Exercise.
The answer must be an exact copy of the lines from the one containing "Click the -183,117 negative reviews bar" through the end of the records, with the pictures left out.

[Items listed in a dataset]
Segment Open
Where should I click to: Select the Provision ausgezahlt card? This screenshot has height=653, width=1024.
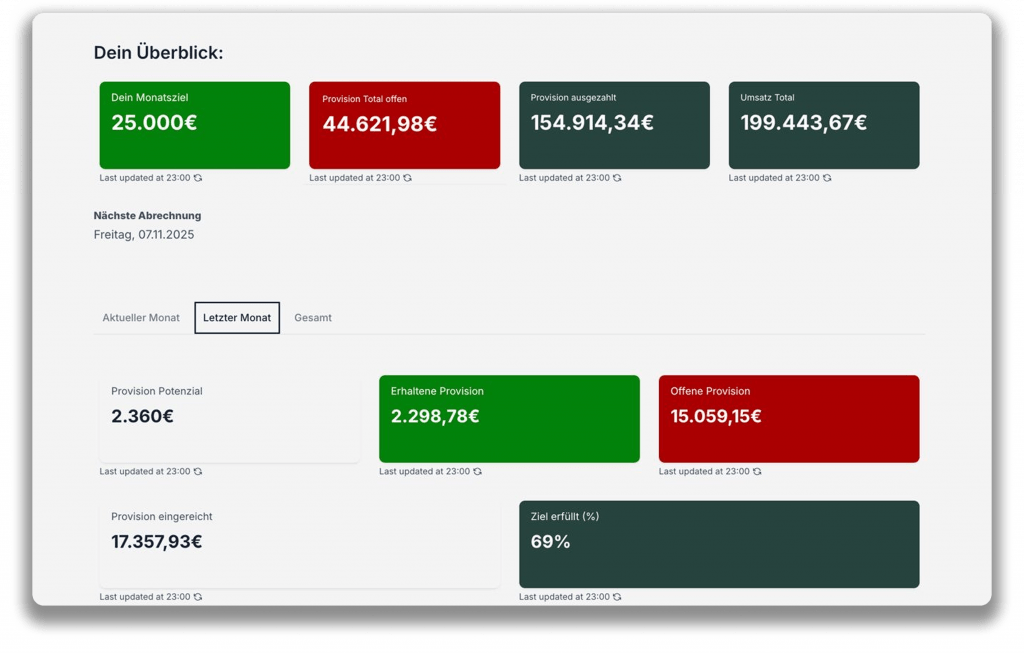pos(614,125)
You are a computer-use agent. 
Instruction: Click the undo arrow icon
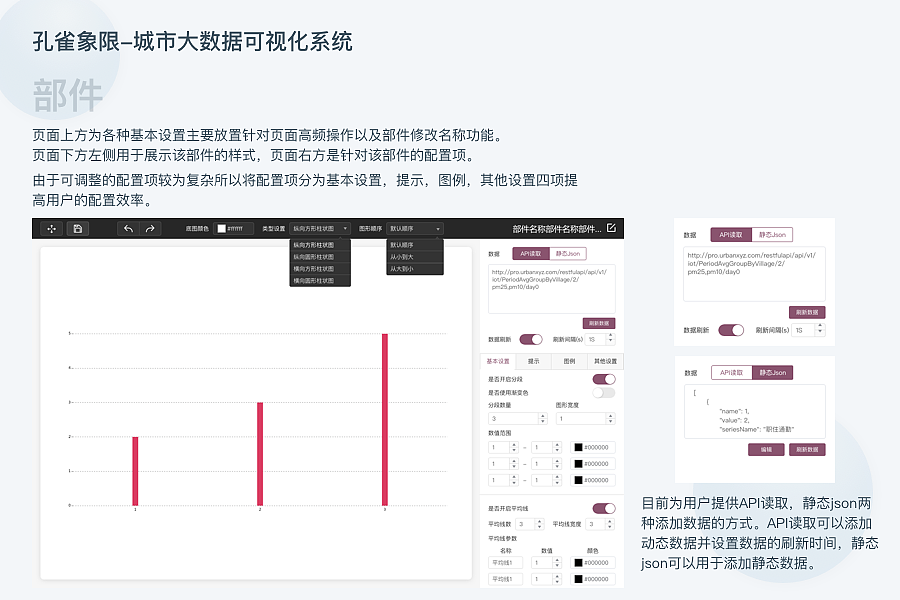pos(130,227)
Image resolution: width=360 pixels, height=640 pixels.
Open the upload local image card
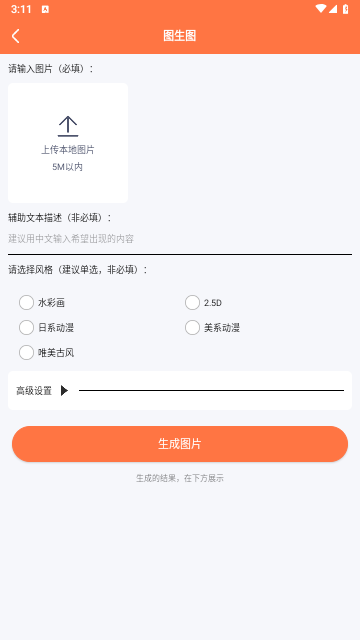[x=68, y=143]
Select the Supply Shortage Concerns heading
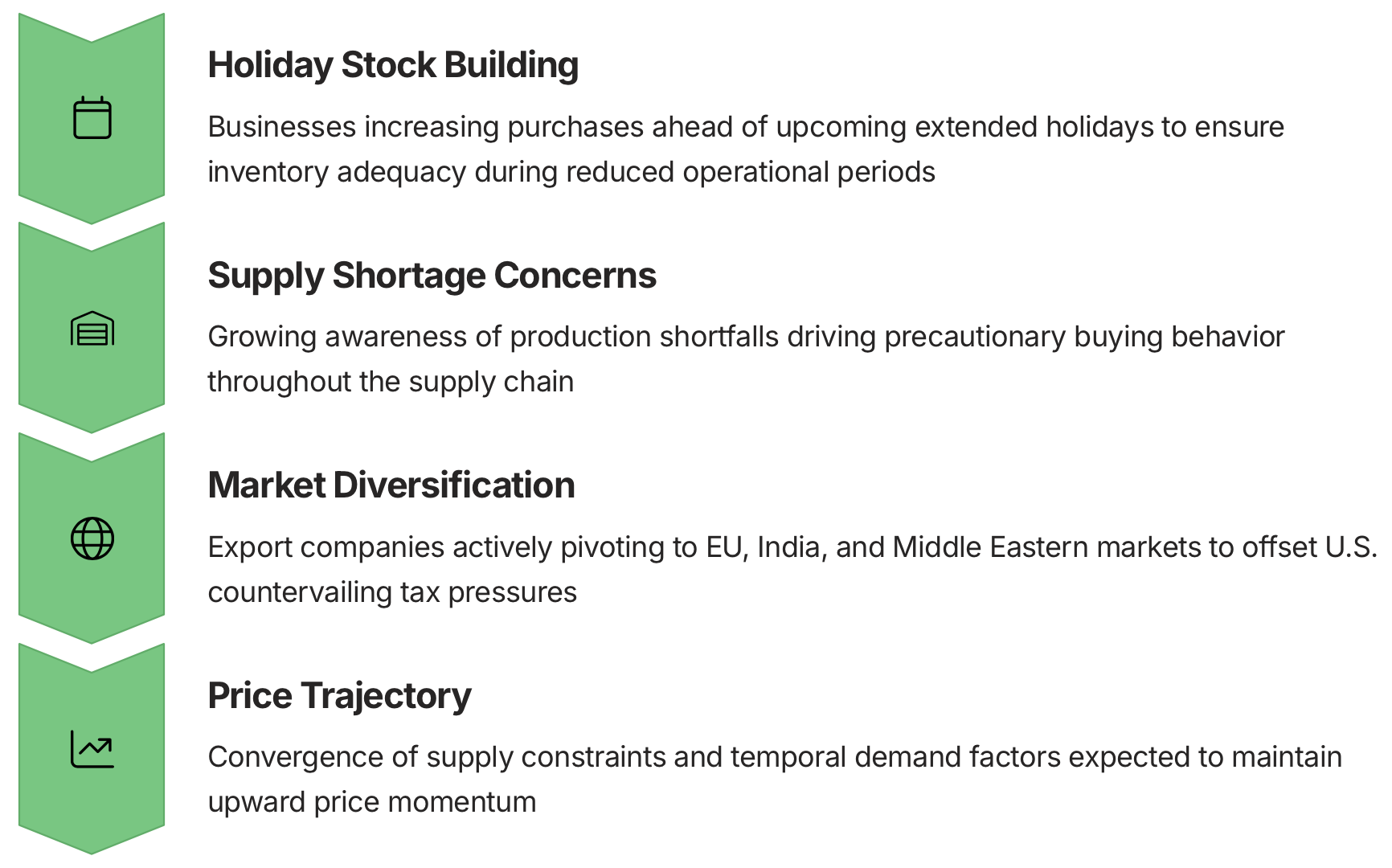 click(x=432, y=276)
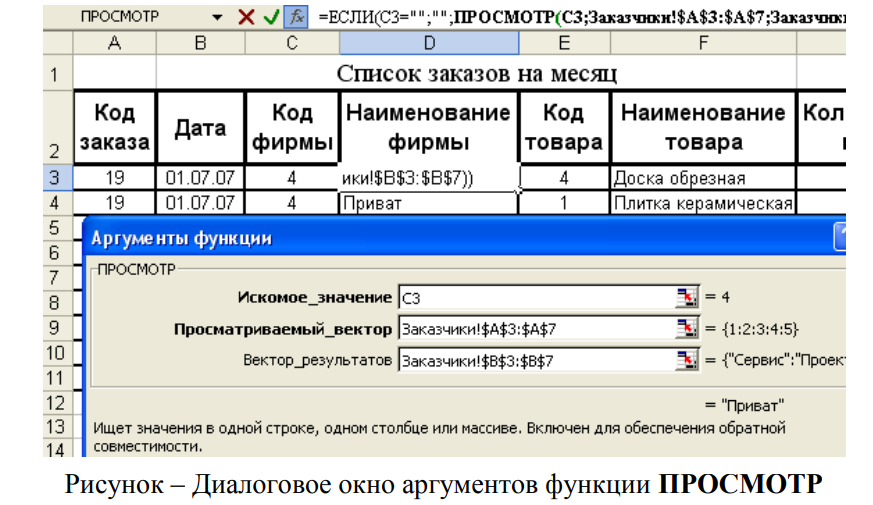The height and width of the screenshot is (505, 873).
Task: Click cell containing Доска обрезная
Action: 703,179
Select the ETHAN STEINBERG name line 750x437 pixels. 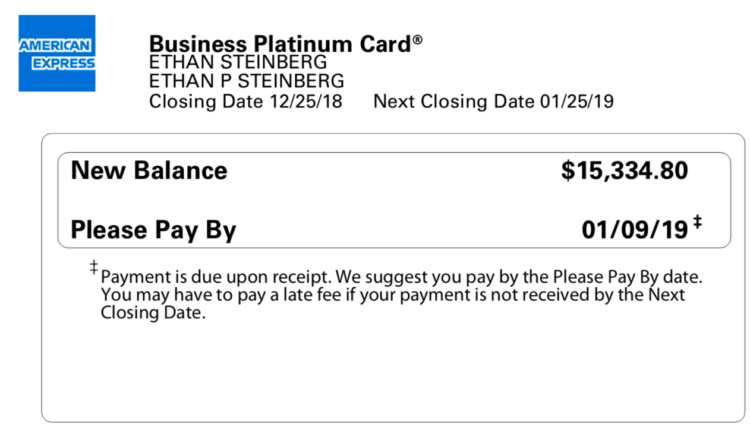238,62
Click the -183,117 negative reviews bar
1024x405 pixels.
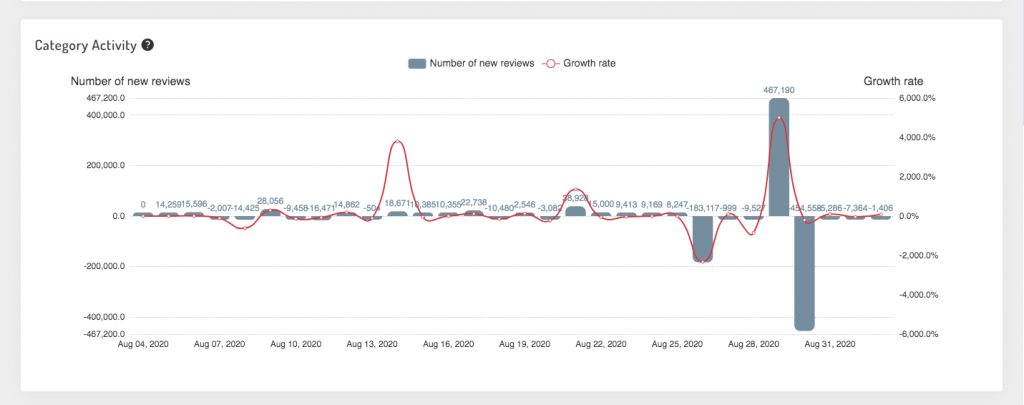click(x=702, y=239)
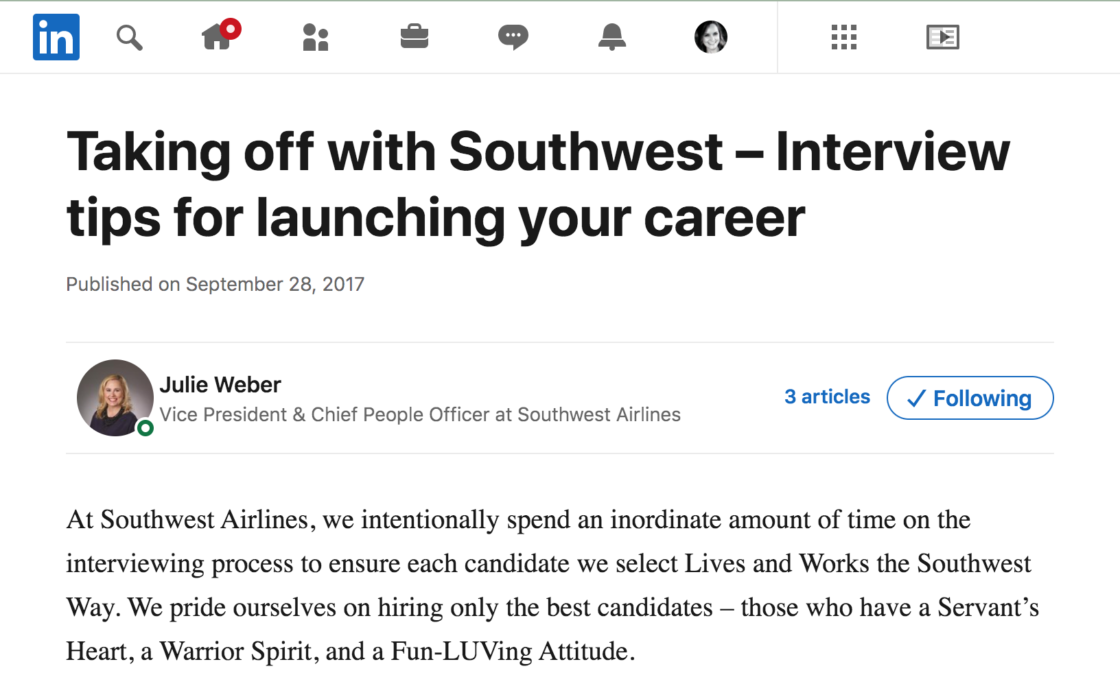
Segment Closed
Answer.
Click the -183,117 negative reviews bar
1024x405 pixels.
click(x=702, y=239)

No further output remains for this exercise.